Q: What benefit is there in knowing that I am not the body?
Nisargadatta Maharaj: Even to say that you are not the body is not quite true. In a way you are all the bodies, hearts and minds and much more. Go deep into the sense of ‘I am’ and you will find. How do you find a thing you have mislaid or forgotten? You keep it in your mind until you recall it. The sense of being, of ‘I am’ is the first to emerge. Ask yourself whence it comes, or just watch it quietly. When the mind stays in the ‘I am’ without moving, you enter a state which cannot be verbalised but can be experienced. All you need to do is try and try again. After all the sense ‘I am’ is always with you, only you have attached all kinds of things to it — body, feelings, thoughts, ideas, possessions etc. All these self-identifications are misleading. Because of them you take yourself to be what you are not.
Q: Then what am I?
Nisargadatta Maharaj: It is enough to know what you are not. You need not know what you are. For as long as knowledge means description in terms of what is already known, perceptual, or conceptual, there can be no such thing as self-knowledge, for what you are cannot be described, except as except as total negation. All you can say is: ‘I am not this, I am not that’. You cannot meaningfully say ‘this is what I am’. It just makes no sense. What you can point out as ‘this’ or ‘that’ cannot be yourself. Surely, you can not be ‘something’ else. You are nothing perceivable, or imaginable. Yet, without you there can be neither perception nor imagination. You observe the heart feeling, the mind thinking, the body acting; the very act of perceiving shows that you are not what you perceive. Can there be perception, experience without you? An experience must ‘belong’. Somebody must come and declare it as his own. Without an experiencer the experience is not real. It is the experiencer that imparts reality to experience. An experience which you cannot have, of what value is it to you?

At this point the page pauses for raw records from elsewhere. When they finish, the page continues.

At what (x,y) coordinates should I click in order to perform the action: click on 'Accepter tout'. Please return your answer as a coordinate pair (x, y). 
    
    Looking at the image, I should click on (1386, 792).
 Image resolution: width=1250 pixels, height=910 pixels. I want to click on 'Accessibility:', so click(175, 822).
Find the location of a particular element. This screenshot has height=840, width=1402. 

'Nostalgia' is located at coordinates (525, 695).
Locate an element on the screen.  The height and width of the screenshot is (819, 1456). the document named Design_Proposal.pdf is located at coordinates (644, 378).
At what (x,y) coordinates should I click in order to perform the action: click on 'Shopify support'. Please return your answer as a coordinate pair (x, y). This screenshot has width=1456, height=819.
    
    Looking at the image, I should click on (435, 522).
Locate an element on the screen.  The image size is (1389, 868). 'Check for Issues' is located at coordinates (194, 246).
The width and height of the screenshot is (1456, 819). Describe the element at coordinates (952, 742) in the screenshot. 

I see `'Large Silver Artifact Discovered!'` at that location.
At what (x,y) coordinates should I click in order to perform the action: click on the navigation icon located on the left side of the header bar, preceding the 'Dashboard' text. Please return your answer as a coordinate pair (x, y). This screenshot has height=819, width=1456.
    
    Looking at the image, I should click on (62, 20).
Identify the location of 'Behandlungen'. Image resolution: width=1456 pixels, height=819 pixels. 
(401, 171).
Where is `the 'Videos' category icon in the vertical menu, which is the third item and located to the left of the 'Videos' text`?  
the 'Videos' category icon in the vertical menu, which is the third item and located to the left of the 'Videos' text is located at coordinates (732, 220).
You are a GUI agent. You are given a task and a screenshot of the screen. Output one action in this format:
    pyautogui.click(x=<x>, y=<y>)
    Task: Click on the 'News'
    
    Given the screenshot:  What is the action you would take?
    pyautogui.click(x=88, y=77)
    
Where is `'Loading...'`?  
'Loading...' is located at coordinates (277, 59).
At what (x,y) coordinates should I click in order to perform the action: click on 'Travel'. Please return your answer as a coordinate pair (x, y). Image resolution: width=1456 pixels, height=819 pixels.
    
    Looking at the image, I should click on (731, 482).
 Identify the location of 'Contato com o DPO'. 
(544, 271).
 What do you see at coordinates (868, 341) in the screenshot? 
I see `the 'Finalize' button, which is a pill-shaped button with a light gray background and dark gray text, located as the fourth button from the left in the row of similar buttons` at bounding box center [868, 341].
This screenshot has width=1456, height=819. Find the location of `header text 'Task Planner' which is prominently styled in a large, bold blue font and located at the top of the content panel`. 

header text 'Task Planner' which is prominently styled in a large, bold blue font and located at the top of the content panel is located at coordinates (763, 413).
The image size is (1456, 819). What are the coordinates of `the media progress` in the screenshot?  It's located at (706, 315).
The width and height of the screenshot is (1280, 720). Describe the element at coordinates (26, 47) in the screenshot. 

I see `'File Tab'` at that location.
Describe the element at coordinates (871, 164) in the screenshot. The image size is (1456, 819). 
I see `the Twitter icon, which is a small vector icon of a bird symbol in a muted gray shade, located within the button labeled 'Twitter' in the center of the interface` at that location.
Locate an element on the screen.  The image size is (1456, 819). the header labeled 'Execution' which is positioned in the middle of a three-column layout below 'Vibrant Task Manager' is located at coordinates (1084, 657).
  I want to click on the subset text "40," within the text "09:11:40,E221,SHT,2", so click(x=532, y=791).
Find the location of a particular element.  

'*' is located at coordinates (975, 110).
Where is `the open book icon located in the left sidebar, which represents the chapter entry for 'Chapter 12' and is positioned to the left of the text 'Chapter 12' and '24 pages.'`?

Q: The sense of being an experiencer, the sense of ‘I am’, is it not also an experience?
Nisargadatta Maharaj: Obviously, everything experienced is an experience. And in every experience there arises the experiencer of it. Memory creates the illusion of continuity. In reality each experience has its own experiencer and the sense of identity is due to the common factor at the root of all experiencer-experience relations. Identity and continuity are not the same. Just as each flower has its own colour, but all colours are caused by the same light, so do many experiences appear in the undivided and indivisible awareness, each separate in memory, identical in essence. This essence is the root, the foundation, the timeless and spaceless ‘possibility’ of all experience.
Q: How do I get at it?
Nisargadatta Maharaj: You need not get at it, for you are it. It will get at you, if you give it a chance. Let go your attachment to the unreal and the real will swiftly and smoothly step into its own. Stop imagining yourself being or doing this or that and the realisation that you are the source and heart of all will dawn upon you. With this will come great love which is not choice or predilection, nor attachment, but a power which makes all things love-worthy and lovable.